Coming back to the templates in Figure 8, the changes in their daily average levels, not in their peak-to-peak dynamic ranges, could be fundamentally attributed to a longer term upward or downward drift in the orbit cycle, which is only reset when stationkeeping maneuvers are carried out on a periodic basis.

These effects completely mask out the water vapor and cloud effects, which are of lower magnitude. Under these constraints, the use of an all-time, single template is not feasible, and thus, it is necessary to employ the current day’s template (or, at most, one involving the previous and following days.)

Now, we go on to present a case, also often observed, with possible condensation on the antenna’s radome taking place. Figure 10 shows the same plot as in Figure 5, now for 17 August 2018. Here, we observe a strange artifact in the extracted template with a drop of a few tens of one dB during the early hours of the day, before and during sunrise. This drop then disappears, and the normal daily cycle is resumed. In this case, the correlation with the ambient temperature was $-0.41$. We can see that this strange episode took place during a period of time when the ambient temperature was close to the dew point. We assumed that this effect was probably caused by condensation on the antenna’s radome.

Furthermore, we have a look at the dependency between template and relative humidity (RH) in Figure 11. We can see that the level dip corresponds to a period with significant RH, close to $100\%$, consistent with the condensation hypothesis. In clear-sky days, as in Figure 6, the RH is usually much smaller.
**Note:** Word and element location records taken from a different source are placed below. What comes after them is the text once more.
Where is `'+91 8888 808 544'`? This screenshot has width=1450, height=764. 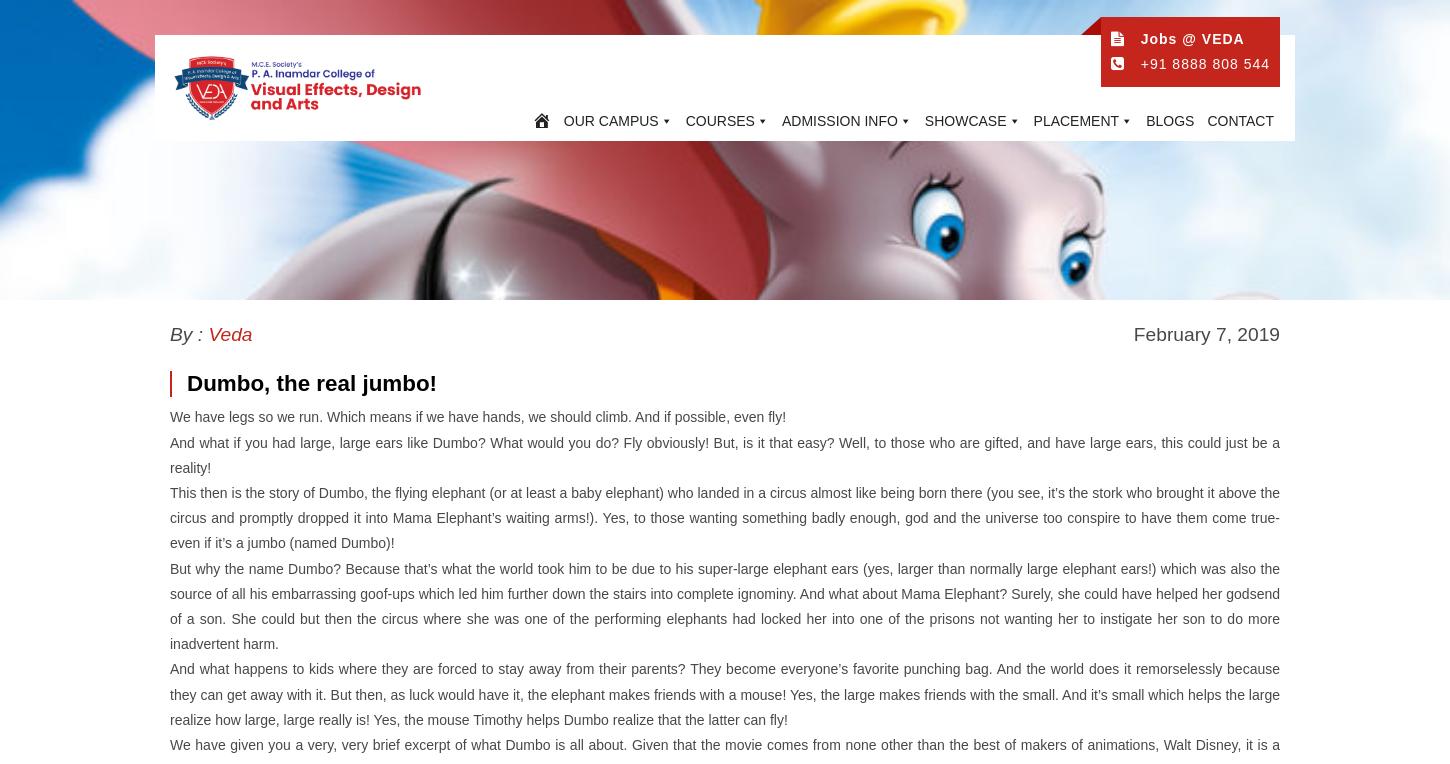
'+91 8888 808 544' is located at coordinates (1138, 64).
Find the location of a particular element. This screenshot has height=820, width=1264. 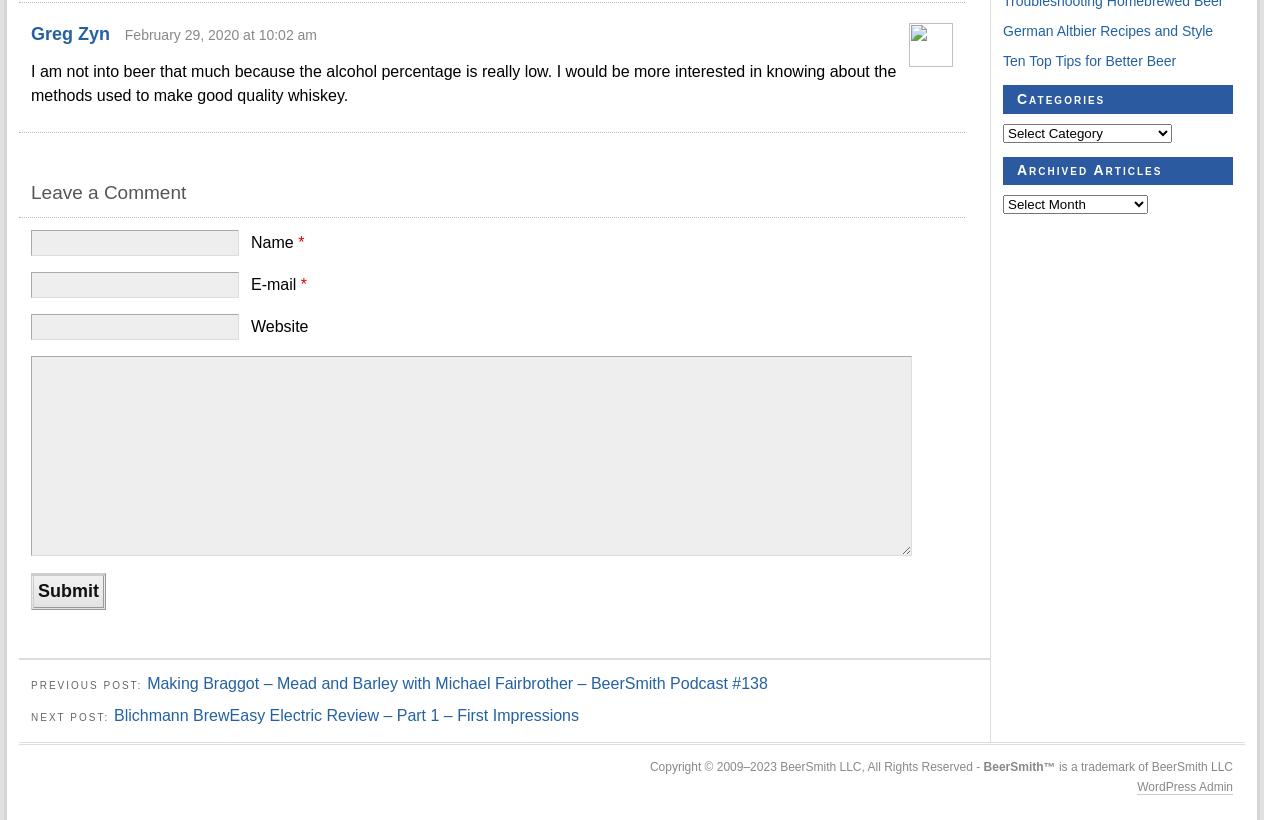

'BeerSmith™' is located at coordinates (1018, 764).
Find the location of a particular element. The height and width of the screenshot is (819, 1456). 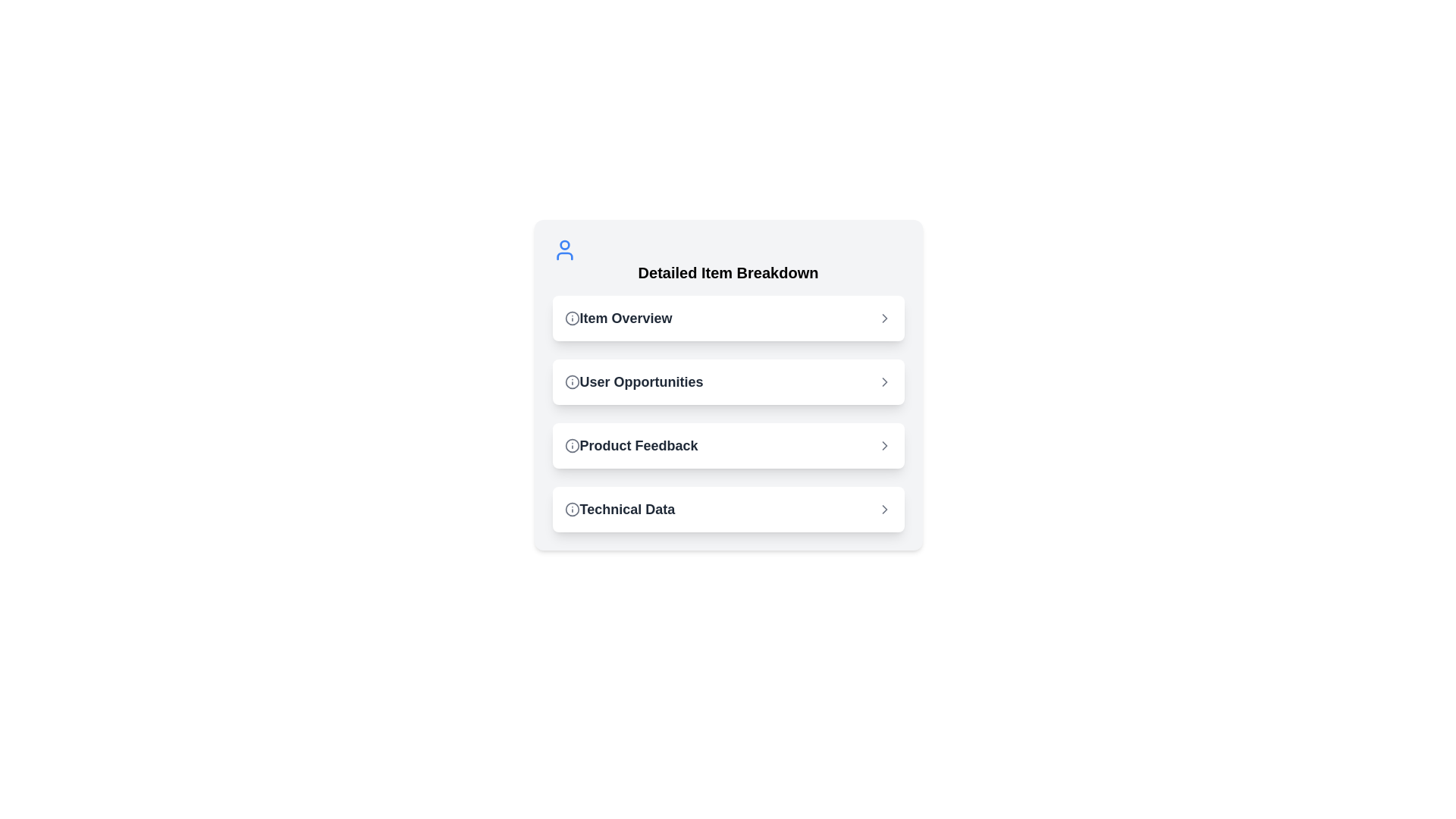

the first button-like clickable card in the 'Detailed Item Breakdown' section is located at coordinates (728, 318).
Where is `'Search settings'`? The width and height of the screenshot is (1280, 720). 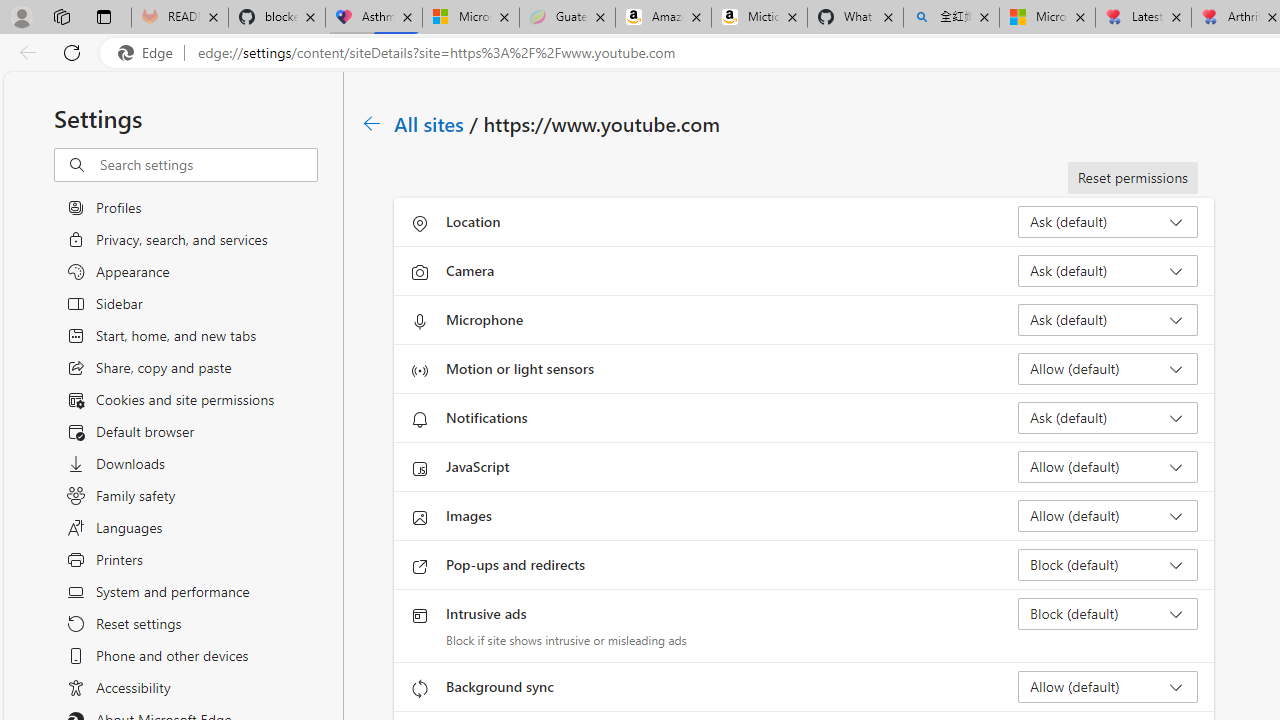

Finally, we looked at the recordings from 3 November 2018. This was a very cloudy day with no rain. Again, Figure 12 and Figure 13 illustrate the template and the concurrent local meteorological parameters. From the METAR files, it was obtained that the eight oktas of the sky were covered throughout the day ($8/8$ of sky completely overcast, no breaks or openings).

On this cloudy day, the template excursion was around $0.65$ dB peak-to-peak, significantly smaller than on a sunny, warmer day in August (about $1.2$ dB peak-to-peak; Figure 8.) The corresponding daily ambient temperature ranges were $1{}^{\circ }$C and at least $8{}^{\circ }$C, respectively. These differences can be attributed mostly to thermal effects on the LNB.

Now, coming back to the cloudy-day case, the relative humidity was also significant, and the ambient temperature was close to the dew point. In any event, it seemed that the average beacon level was slightly lower than in clear-sky days, which should mean that there is a constant additional attenuation due to water vapor and the clouds.

A final word is about the fact that we were always carrying out relative measurements of rain attenuation with respect to a daily template. This made our post-processed measurements insensitive to possible drops in the signal level for a few hours or days due to operational reasons. Provided that both ends of the rain event were affected by the same signal level, we relied on the fact that daily templates are capable of removing not only gas, cloud, thermal, and daily antenna mispointing effects, but also a drop in the satellite’s transmit power.

4. Conclusions

In this paper, we illustrated, with the aid of received signal and concurrent meteorological recordings, some of the difficulties one faces when trying to perform a millimeter wave satellite beacon propagation experiment lasting over periods of years when affordable measurement equipment is utilized.

The main challenge was determining a sequence of reference levels representing the 0 dB excess attenuation level (template). There is an underlying daily cycle in the received satellite signal, caused mainly by thermal effects on the outdoor unit electronics. Antenna mispointing can also play a significant role, but not in our case, since we used a large beamwidth antenna. The observed cycles are more remarkable when the temperature dynamic range is larger. It was shown that during cloudy days, the signal excursion is smaller and the daily average levels may be lower due to the presence of water vapor and cloud attenuation. We also observed how it is possible to detect water condensation on the radome, giving rise to deformations of the expected template.